The differences between the two methods are apparent from Figure 1. The LF (based on HRV alone) and S (based on the P and S method) measures are equal. The dark gray and the red areas for the two methods exactly overlap. This is a coincidence due to the fact that the patient’s respiratory frequency is sufficiently high to separate the S and P activities appropriately into the LF and HF areas. However, the broad, fixed frequency band for the HF captures much more activity than is considered as P activity.12–15 This additional activity is related to the ‘noise’ associated with the arrhythmia and the reason why methods based solely on HRV are unable to provide much insight into autonomic involvement in arrhythmia. This noise inflates the power of the HRV spectrum and affects the LF and HF as well as the S and P measures. Since the HF band (0.25Hz bandwidth) is significantly wider than the LF band (0.11Hz bandwidth), the L/H ratio is significantly weighted toward the HF measure, resulting in a false-positive for P excess. The more equally matched P and S measures from the P and S method (S derived from a 0.11Hz-bandwidth window in this example and P derived from a 0.12Hz-bandwidth window in this example) help to reduce the effect of the noise on the SB measure. If there was indeed a P component to the arrhythmia, the deep breathing segment of the ANS assessment study (section B in Figure 2) would be markedly abnormal, showing significant spike activity, as observed throughout the rest of the study. That is not the case, which further highlights the lack of a P component to the AF in this patient.

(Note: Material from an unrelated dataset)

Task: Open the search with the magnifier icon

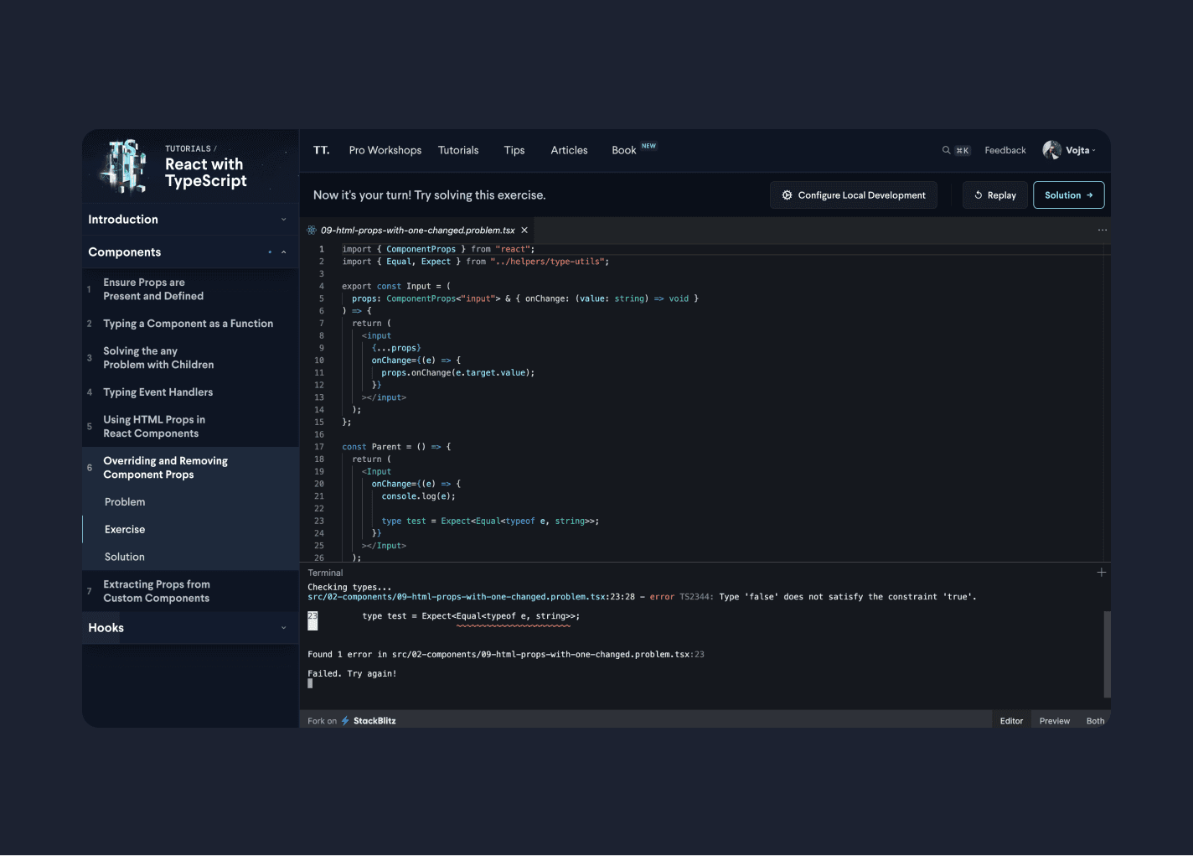Action: (945, 150)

The P and S method provides a more specific and sensitive measure of P and S activity than the methods based on HRV alone. SB obtained from P and S assessment based on a CWT-based concurrent analyses of HRV and RA may determine the presence of autonomic components in AF. From the study, it appears that it is possible to treat the P and S components based on clinical SB classifications of low, normal, and high. Low SB (SB <0.4) indicates PE and a possible P component to the arrhythmia, which can potentially be treated with low-dose anticholinergics. High SB (SB >3.0) indicates SE and a possible S component to the arrhythmia, which can potentially be treated with low-dose adrenergic blockade. Normal SB indicates proper autonomic balance and suggests that there may not be any autonomic component to the arrhythmia. Further longitudinal study of paroxysmal AF patients, while the patient is both in and out of AF, is recommended. In this way, each individual patient is his or her own control. This study has been proposed and will be the subject of further research.